[What you need to do]
Among the lines below, copy exactly those from the one with "Donate (234, 27)" through the one with "Search clinical trials (37, 1388)", counting both ends.

[Exercise data]
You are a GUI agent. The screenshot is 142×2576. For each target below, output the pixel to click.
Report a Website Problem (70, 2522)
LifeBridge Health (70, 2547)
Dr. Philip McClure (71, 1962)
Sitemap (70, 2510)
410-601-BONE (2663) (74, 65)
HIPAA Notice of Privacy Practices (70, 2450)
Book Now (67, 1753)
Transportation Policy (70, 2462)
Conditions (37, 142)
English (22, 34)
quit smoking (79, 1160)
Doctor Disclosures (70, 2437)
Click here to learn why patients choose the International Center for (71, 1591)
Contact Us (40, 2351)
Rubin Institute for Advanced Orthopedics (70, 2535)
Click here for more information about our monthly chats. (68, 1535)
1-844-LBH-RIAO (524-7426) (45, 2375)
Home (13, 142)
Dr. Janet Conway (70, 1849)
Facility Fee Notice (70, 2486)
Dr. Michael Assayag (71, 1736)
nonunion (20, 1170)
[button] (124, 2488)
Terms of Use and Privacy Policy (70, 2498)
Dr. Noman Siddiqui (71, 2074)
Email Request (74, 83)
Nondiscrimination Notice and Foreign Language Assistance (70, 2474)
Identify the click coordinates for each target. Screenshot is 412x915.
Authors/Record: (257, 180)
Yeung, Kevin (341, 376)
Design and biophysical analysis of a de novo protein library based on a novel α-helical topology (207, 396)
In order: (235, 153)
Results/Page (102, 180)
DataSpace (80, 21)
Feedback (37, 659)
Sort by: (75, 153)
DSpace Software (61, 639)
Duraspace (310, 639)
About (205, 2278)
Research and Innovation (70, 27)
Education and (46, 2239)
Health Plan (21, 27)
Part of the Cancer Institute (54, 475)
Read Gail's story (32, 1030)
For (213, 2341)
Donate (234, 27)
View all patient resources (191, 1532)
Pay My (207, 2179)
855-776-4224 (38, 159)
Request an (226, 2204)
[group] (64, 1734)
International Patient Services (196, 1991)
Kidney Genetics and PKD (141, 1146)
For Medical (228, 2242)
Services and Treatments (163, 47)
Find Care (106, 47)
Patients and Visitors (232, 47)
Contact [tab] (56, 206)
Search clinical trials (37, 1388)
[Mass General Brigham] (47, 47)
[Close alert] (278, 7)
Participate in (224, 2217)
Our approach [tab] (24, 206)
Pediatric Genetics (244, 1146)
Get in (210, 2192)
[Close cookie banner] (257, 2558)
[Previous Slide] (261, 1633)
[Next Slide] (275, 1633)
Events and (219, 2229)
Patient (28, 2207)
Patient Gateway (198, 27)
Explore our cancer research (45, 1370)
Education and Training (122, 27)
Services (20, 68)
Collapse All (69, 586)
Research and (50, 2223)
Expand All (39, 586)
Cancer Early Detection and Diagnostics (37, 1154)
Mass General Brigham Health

---

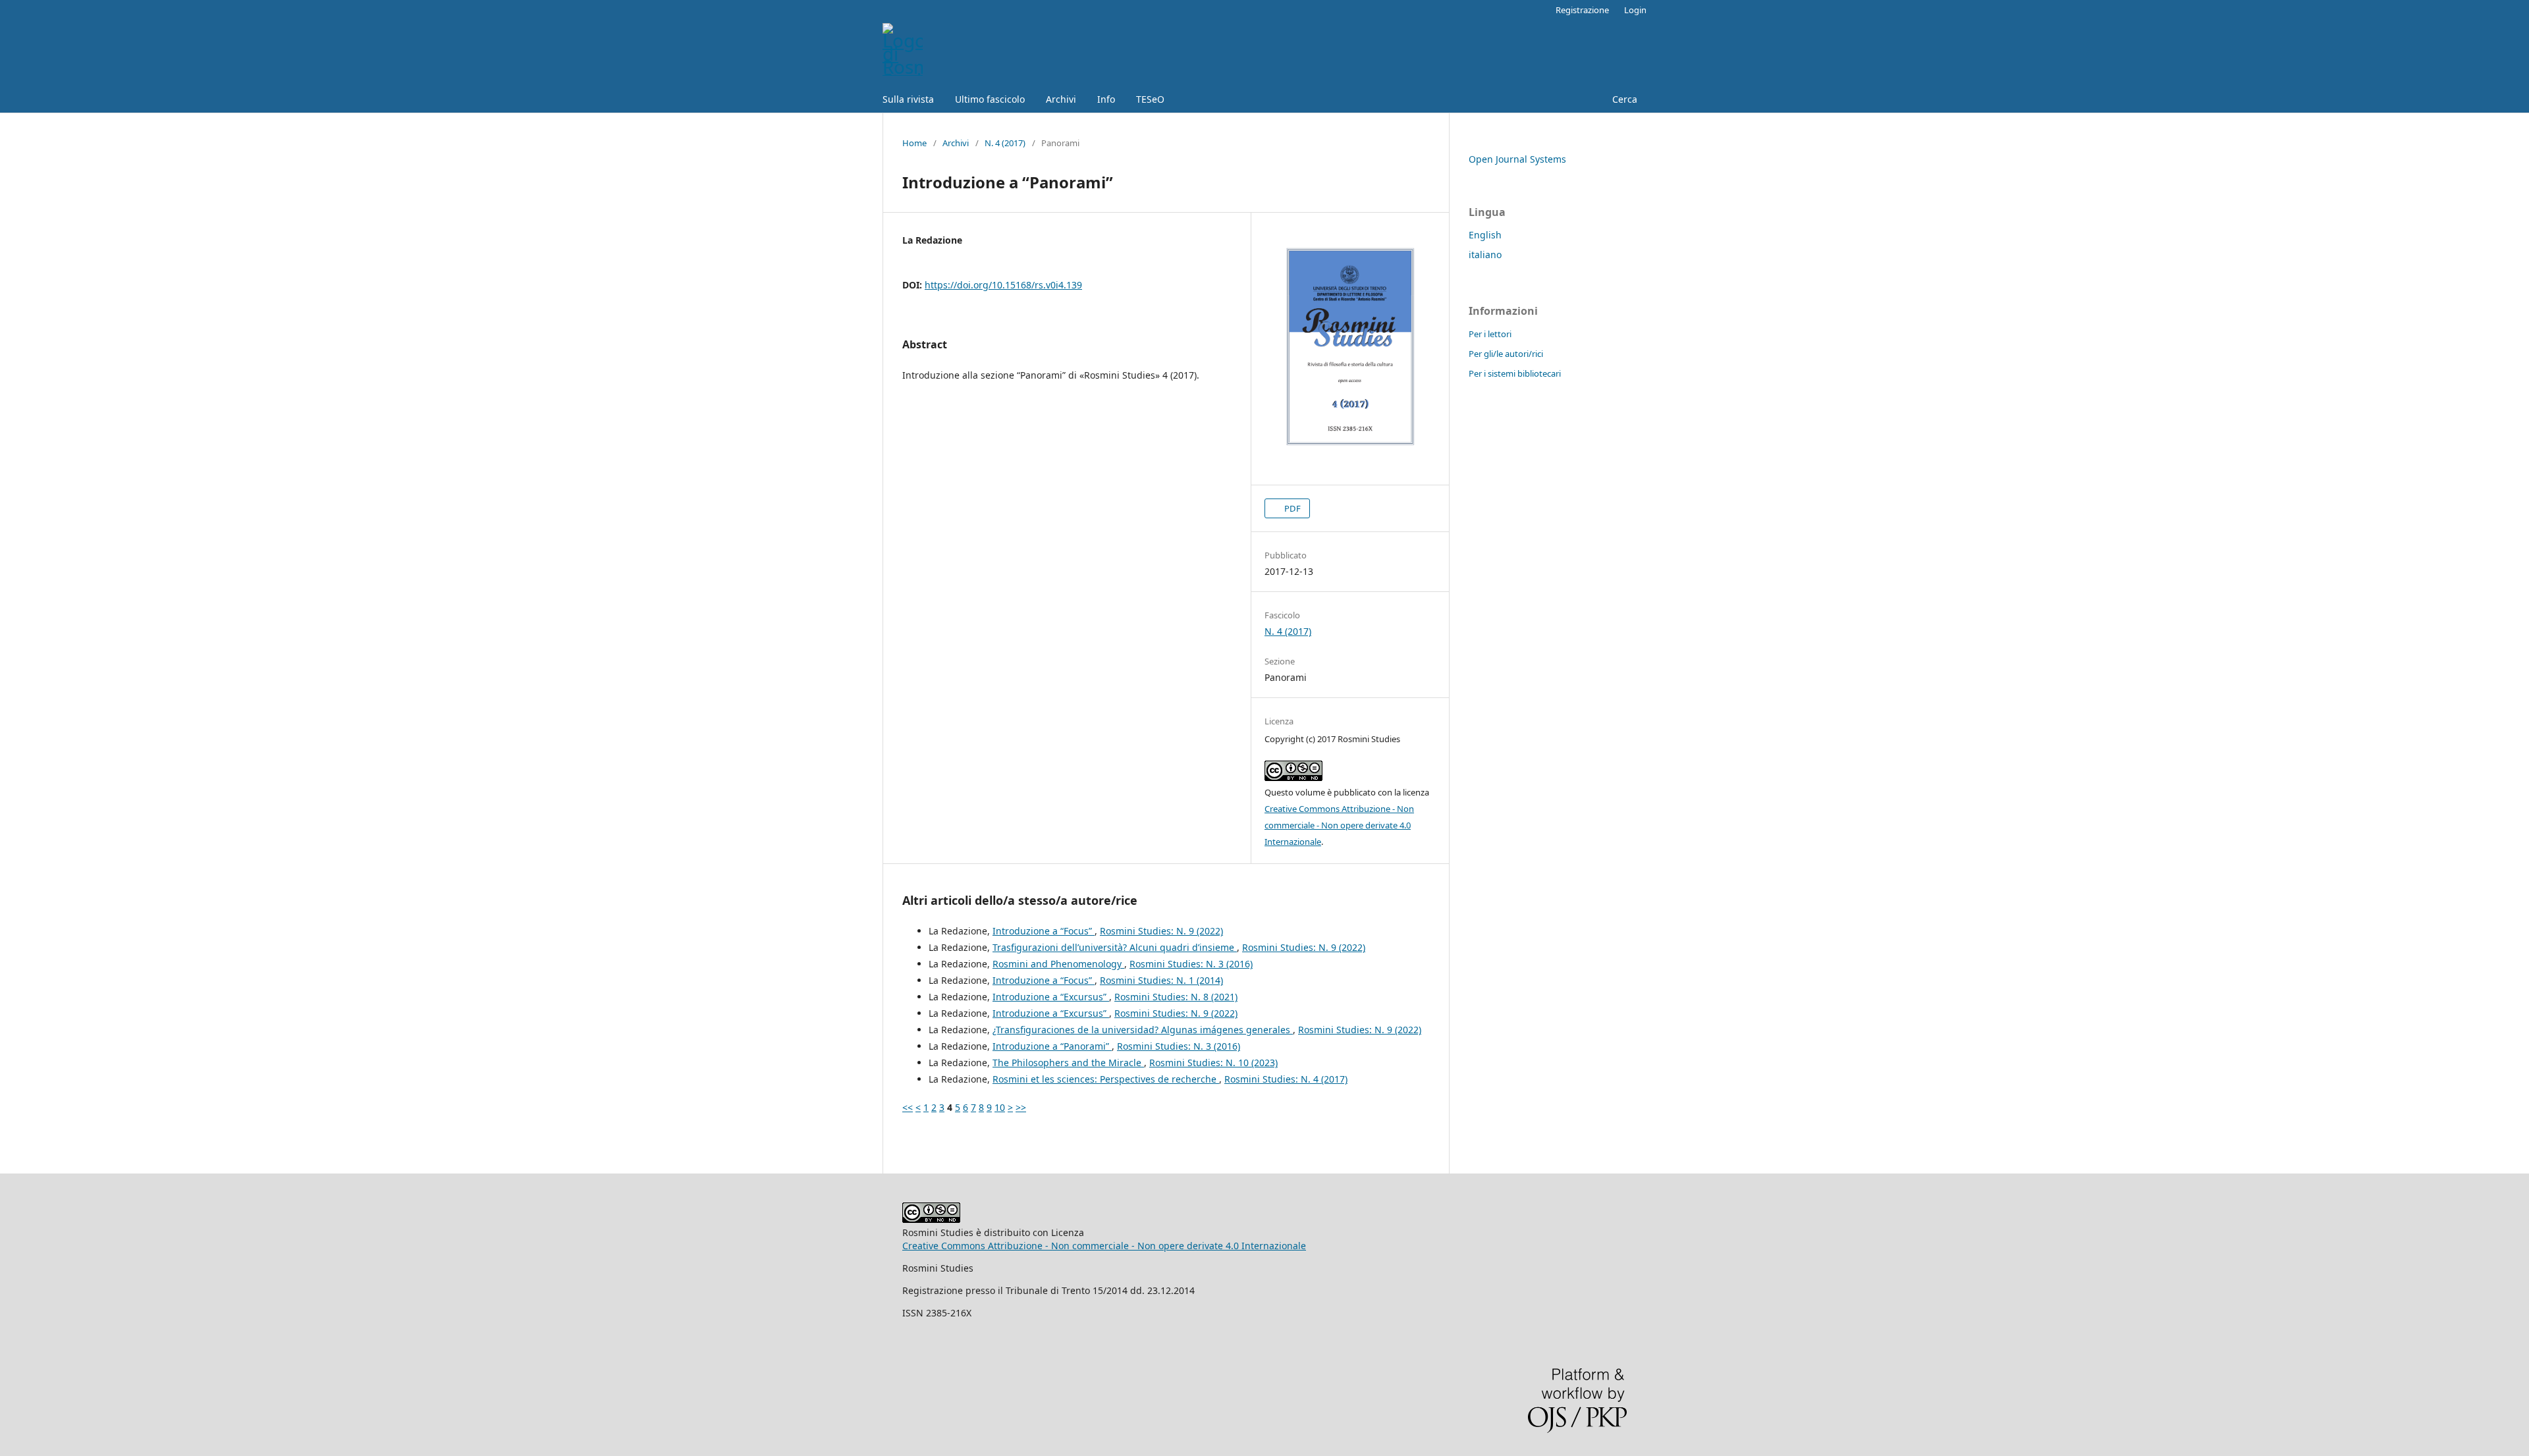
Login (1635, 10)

[Worked solution]
Donate (234, 27)
View all patient resources (191, 1532)
Pay My (207, 2179)
855-776-4224 (38, 159)
Request an (226, 2204)
[group] (64, 1734)
International Patient Services (196, 1991)
Kidney Genetics and PKD (141, 1146)
For Medical (228, 2242)
Services and Treatments (163, 47)
Find Care (106, 47)
Patients and Visitors (232, 47)
Contact [tab] (56, 206)
Search clinical trials (37, 1388)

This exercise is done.